Statistical significance of the relationship between percentage of ciliated cells and different tissue types (normal, carcinoma in situ, and invasive cancer) were determined using logistic regression. The Hosmer-Lemeshow goodness-of-fit test was used to confirm the overall fit of the model. A P value of less than 5% was considered significant. The correlation between percent cilia and Ki67 score of cancer was performed using a non-parametric Spearman correlation. Differences in cilia length between tissue types were tested using a linear mixed model with Statistical Analysis System (SAS) Software. Statistical significance of the relationship between cilia length and different tissue types (normal, carcinoma in situ, and invasive cancer) was determined using a linear mixed model generated by the Statistical Analysis System (SAS) procedure GLIMMIX. A P value, Bonferoni-adjusted for multiple comparisons, of less than 5% was considered significant. Boxplots were generated using the SigmaXL-Excel Add-in (SigmaXL). Boxplots illustrate the data, where the 75th and 25th percentiles are marked by the lower and upper box limits, respectively. The black line within the box denotes the median. Outliers are defined as either <25th percentile - 1.5× interquartile range, or >75th percentile + 1.5× interquartile range (open circles). Extreme outliers were defined as either <25th percentile - 3× interquartile range, or >75th percentile + 3× interquartile range (sold circles).

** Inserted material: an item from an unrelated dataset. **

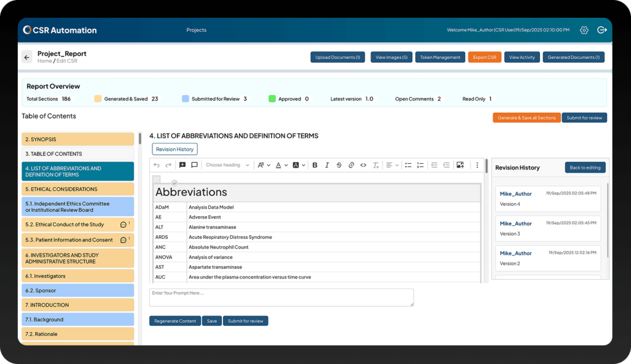
Task: Expand the font color dropdown
Action: coord(280,165)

Cilia are absent on invasive breast cancer cells and their pre-malignant lesions
We determined the primary cilia frequency in normal human breast epithelium in vivo by immunofluorescent staining of 12 specimens taken from normal breast reduction mammoplasties (RM) as well as 15 patients with histologically normal epithelium adjacent to cancer (HNE). We also examined the frequency of primary cilia on breast cancer cells by staining tumor samples from 39 patients with pre-malignant carcinoma in situ (CIS) and from 65 patients with invasive breast carcinoma (INV). The first serial section was stained with H&E to identify areas of normal, CIS, and INV. The H&E slide was used as a reference to find the tissue types of interest on the adjacent serial section, which was stained with antibodies recognizing acetylated tubulin (Ac-Tub) to visualize primary cilia and γ-tubulin (γ-Tub) to identify their associated centrosomes (Figure 1A and 1B). Acetylated tubulin was validated for use as a marker of primary cilia in these tissue samples by co-staining with an antibody that recognizes Arl13b, a well characterized marker of primary cilia (Additional file 1: Figure S1). Ac-Tub and Arl13b were observed to co-localize in cilia found on normal and cancer tissues.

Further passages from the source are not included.